>> begin Dataset rows

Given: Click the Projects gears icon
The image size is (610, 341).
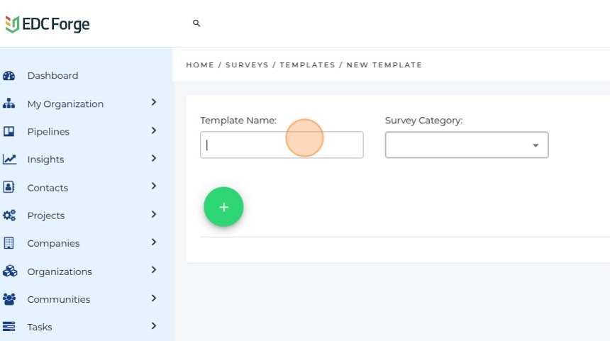Looking at the screenshot, I should [9, 216].
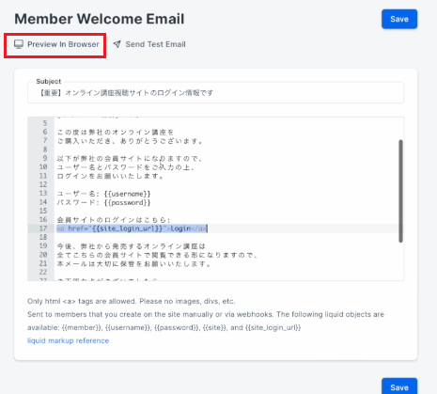Select Send Test Email link
Viewport: 437px width, 394px height.
click(149, 44)
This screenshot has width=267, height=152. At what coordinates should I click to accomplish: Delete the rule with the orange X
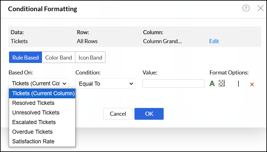pyautogui.click(x=252, y=84)
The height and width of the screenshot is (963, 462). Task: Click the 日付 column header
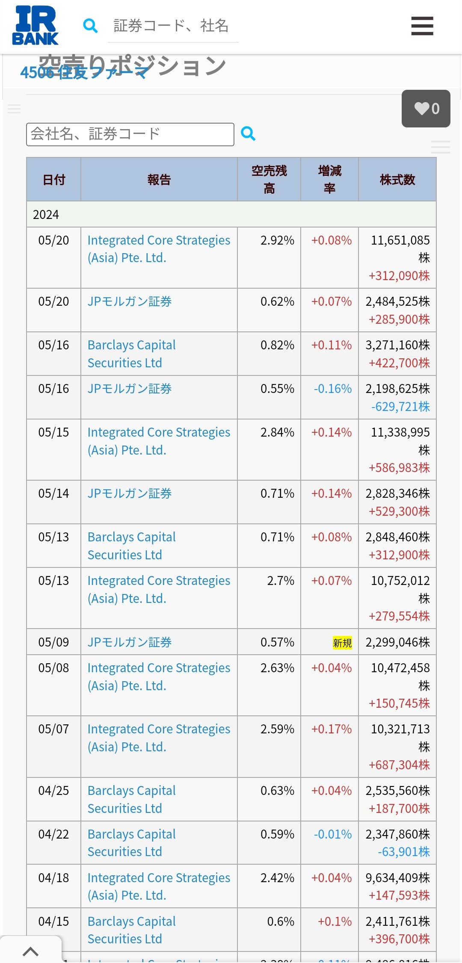(x=54, y=180)
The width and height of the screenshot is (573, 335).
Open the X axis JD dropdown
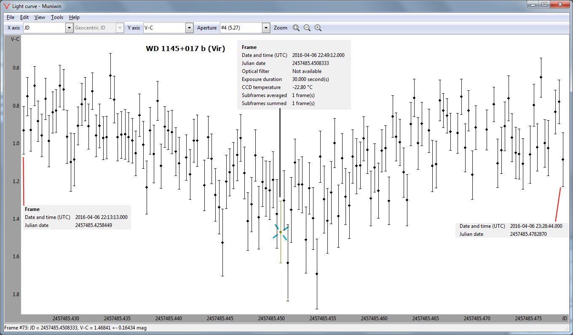coord(69,28)
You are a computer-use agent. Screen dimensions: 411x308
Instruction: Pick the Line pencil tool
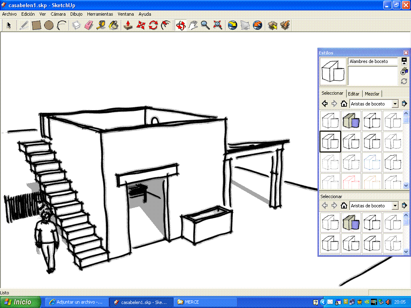click(24, 25)
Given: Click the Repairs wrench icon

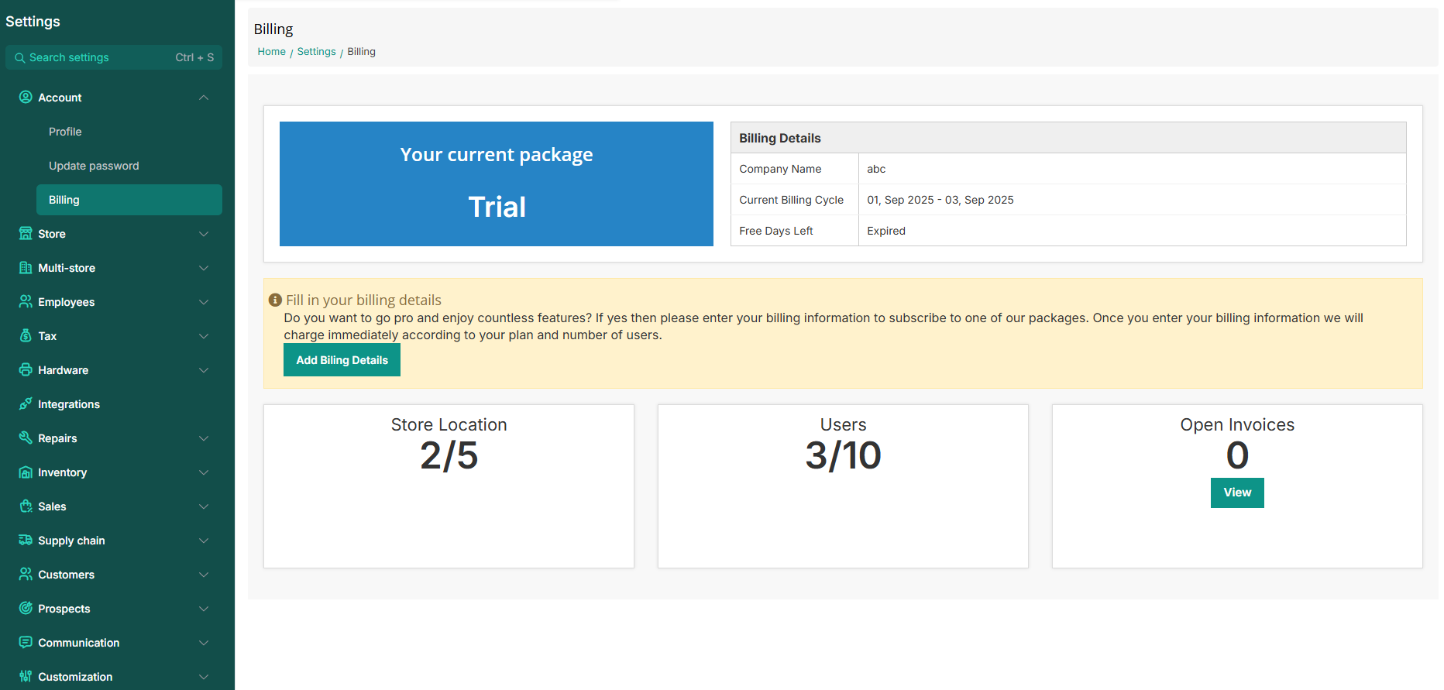Looking at the screenshot, I should [26, 438].
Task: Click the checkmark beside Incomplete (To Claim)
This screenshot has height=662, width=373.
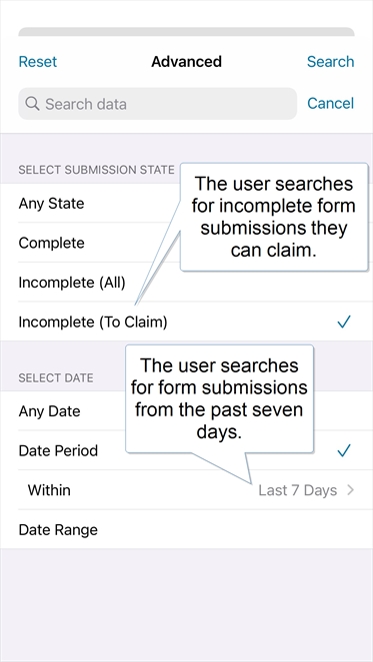Action: [344, 323]
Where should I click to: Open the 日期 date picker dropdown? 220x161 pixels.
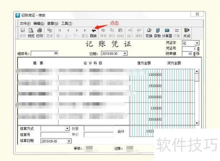point(125,54)
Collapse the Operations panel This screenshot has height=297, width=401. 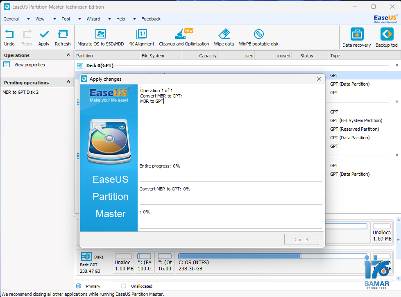click(x=68, y=55)
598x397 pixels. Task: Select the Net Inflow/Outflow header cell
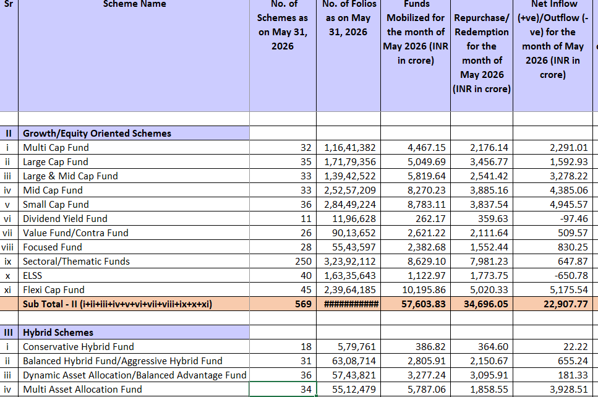[x=553, y=56]
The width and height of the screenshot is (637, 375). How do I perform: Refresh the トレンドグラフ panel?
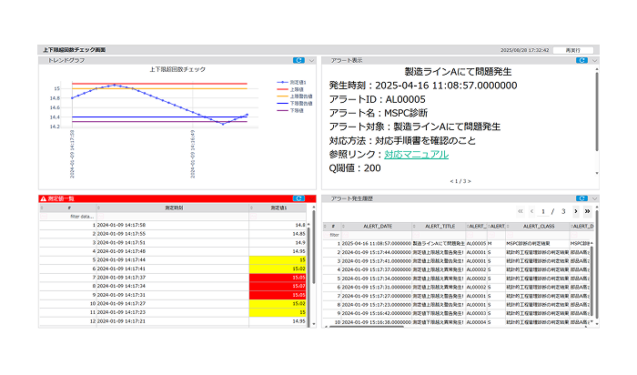(x=298, y=60)
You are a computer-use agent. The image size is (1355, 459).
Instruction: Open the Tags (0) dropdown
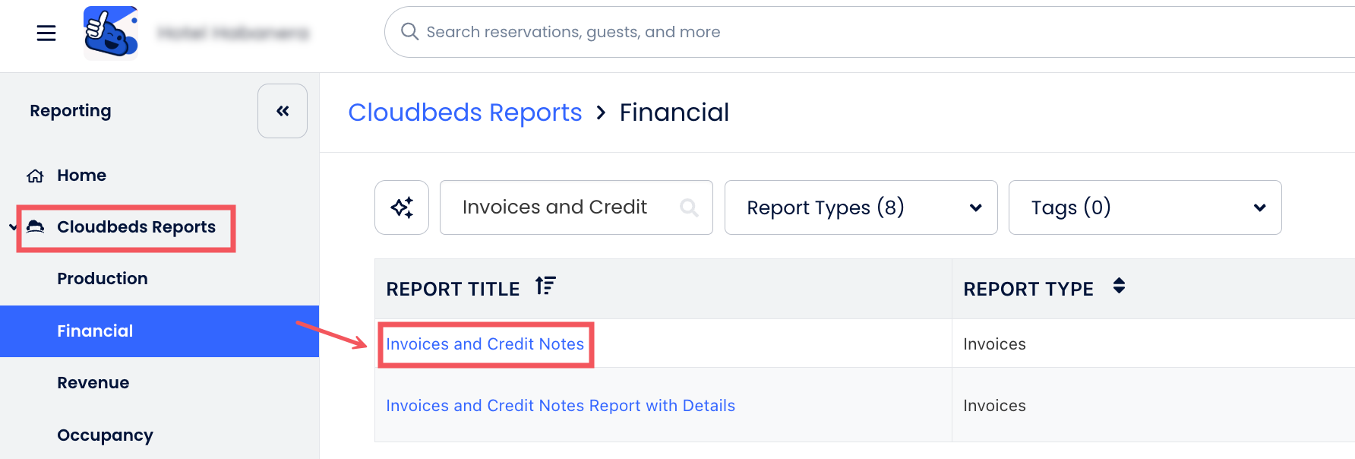click(1145, 207)
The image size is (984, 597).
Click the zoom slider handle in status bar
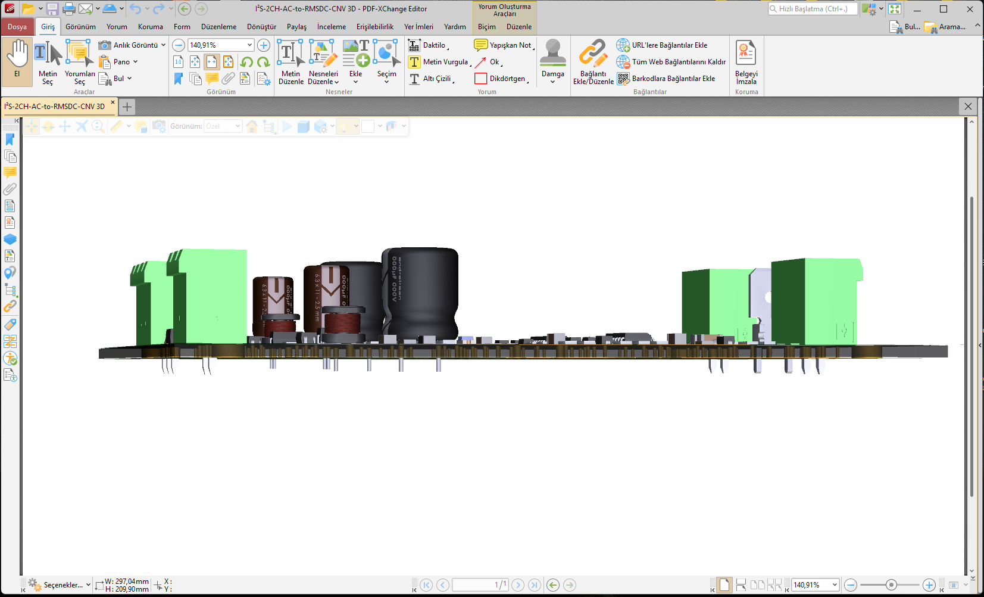(x=891, y=585)
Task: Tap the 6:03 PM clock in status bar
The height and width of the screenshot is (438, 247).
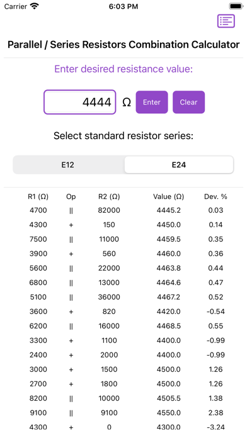Action: point(124,6)
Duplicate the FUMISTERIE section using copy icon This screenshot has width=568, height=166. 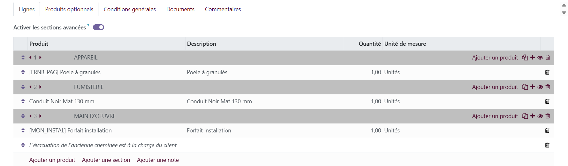point(525,87)
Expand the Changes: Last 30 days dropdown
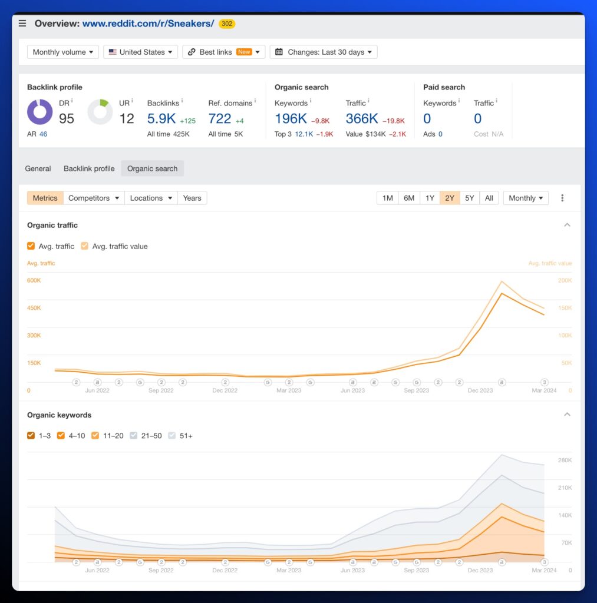 324,52
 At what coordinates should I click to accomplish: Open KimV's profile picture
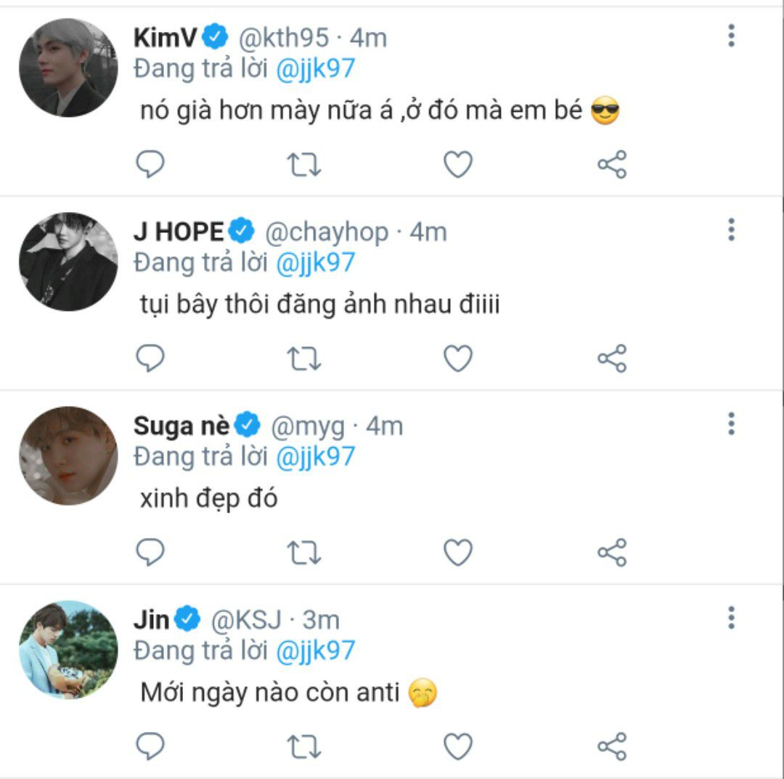68,68
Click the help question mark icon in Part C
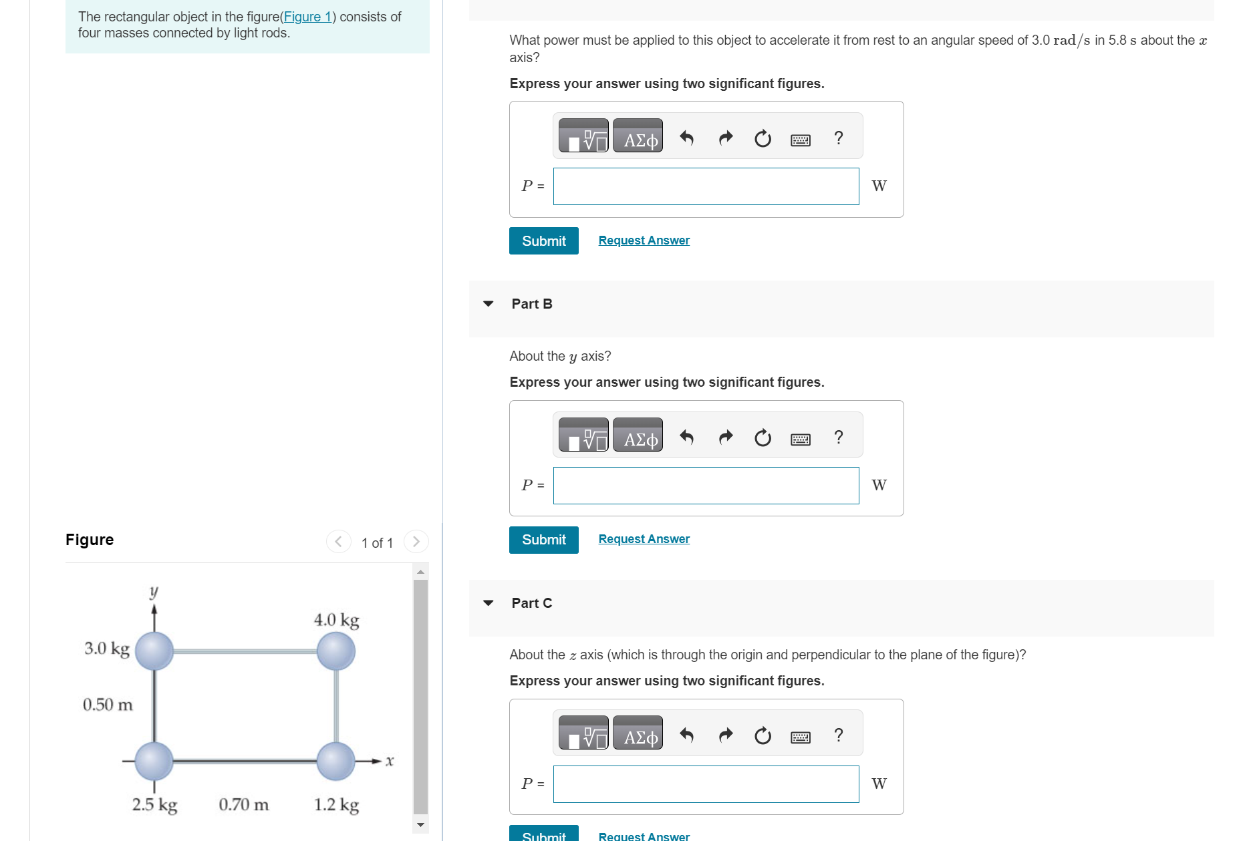 click(838, 735)
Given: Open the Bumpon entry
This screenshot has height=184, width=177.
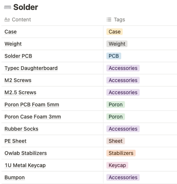Looking at the screenshot, I should pos(15,177).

>> end Dataset rows

**Aim of the exercise**
From the start of the material through the line containing "click(149, 44)", replace "gears" with "cog" and rewrite those lines without the pictures.

**Exercise answer**
Given: Click the Projects cog icon
The image size is (610, 341).
Looking at the screenshot, I should [9, 216].
Select Send Test Email link
Viewport: 437px width, 394px height.
click(149, 44)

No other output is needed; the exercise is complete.